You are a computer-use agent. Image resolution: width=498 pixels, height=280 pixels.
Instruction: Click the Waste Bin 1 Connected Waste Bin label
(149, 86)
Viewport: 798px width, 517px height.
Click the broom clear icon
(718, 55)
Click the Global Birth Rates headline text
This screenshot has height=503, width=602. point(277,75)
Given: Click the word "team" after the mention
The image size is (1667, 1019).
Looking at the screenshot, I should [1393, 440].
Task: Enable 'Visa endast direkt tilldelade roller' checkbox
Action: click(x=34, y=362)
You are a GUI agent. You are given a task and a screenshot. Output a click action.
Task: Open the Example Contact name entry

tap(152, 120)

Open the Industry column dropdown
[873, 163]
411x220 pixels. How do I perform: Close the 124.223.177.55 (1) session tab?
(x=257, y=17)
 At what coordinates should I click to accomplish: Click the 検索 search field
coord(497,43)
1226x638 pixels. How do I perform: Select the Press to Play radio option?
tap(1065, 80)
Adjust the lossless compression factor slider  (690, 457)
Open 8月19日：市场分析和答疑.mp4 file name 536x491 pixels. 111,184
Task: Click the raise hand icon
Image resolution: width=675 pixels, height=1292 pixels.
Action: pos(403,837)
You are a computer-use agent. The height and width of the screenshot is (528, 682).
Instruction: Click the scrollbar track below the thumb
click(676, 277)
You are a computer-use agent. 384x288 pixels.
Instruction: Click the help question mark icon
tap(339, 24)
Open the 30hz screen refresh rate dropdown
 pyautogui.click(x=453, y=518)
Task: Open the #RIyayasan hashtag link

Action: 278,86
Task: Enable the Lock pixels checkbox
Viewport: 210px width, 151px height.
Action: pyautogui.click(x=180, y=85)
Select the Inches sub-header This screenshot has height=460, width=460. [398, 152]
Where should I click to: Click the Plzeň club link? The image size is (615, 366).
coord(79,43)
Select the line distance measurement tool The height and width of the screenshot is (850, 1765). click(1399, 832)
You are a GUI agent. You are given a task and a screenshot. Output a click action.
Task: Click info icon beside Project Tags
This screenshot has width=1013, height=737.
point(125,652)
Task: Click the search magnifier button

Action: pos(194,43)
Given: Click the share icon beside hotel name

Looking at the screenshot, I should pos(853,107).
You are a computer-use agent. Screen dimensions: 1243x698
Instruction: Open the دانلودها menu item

____________

Your goal: Please set down each of the records above again, word for word and in the same order.

Completed task:
You are a computer-use agent. Image resolution: width=498 pixels, height=280 pixels.
Instruction: Click the Waste Bin 1 Connected Waste Bin label
(149, 86)
Viewport: 798px width, 517px height.
Click the broom clear icon
(718, 55)
Click the Global Birth Rates headline text
This screenshot has height=503, width=602. point(277,75)
Given: Click the word "team" after the mention
The image size is (1667, 1019).
Looking at the screenshot, I should [1393, 440].
Task: Enable 'Visa endast direkt tilldelade roller' checkbox
Action: click(x=34, y=362)
You are a GUI agent. You are given a task and a screenshot. Output a click action.
Task: Open the Example Contact name entry

tap(152, 120)

Open the Industry column dropdown
[873, 163]
411x220 pixels. How do I perform: Close the 124.223.177.55 (1) session tab?
(x=257, y=17)
 At what coordinates should I click to accomplish: Click the 検索 search field
coord(497,43)
1226x638 pixels. How do I perform: Select the Press to Play radio option?
tap(1065, 80)
Adjust the lossless compression factor slider  (690, 457)
Open 8月19日：市场分析和答疑.mp4 file name 536x491 pixels. 111,184
Task: Click the raise hand icon
Image resolution: width=675 pixels, height=1292 pixels.
Action: pos(403,837)
You are a computer-use agent. The height and width of the screenshot is (528, 682).
Instruction: Click the scrollbar track below the thumb
click(676, 277)
You are a computer-use agent. 384x288 pixels.
Instruction: Click the help question mark icon
tap(339, 24)
Open the 30hz screen refresh rate dropdown
 pyautogui.click(x=453, y=518)
Task: Open the #RIyayasan hashtag link

Action: 278,86
Task: Enable the Lock pixels checkbox
Viewport: 210px width, 151px height.
Action: pyautogui.click(x=180, y=85)
Select the Inches sub-header This screenshot has height=460, width=460. [398, 152]
Where should I click to: Click the Plzeň club link? The image size is (615, 366).
coord(79,43)
Select the line distance measurement tool The height and width of the screenshot is (850, 1765). click(1399, 832)
You are a GUI agent. You are given a task and a screenshot. Output a click action.
Task: Click info icon beside Project Tags
This screenshot has width=1013, height=737.
point(125,652)
Task: Click the search magnifier button

Action: pos(194,43)
Given: Click the share icon beside hotel name

Looking at the screenshot, I should pos(853,107).
You are a computer-use agent. Screen dimensions: 1243x698
Instruction: Open the دانلودها menu item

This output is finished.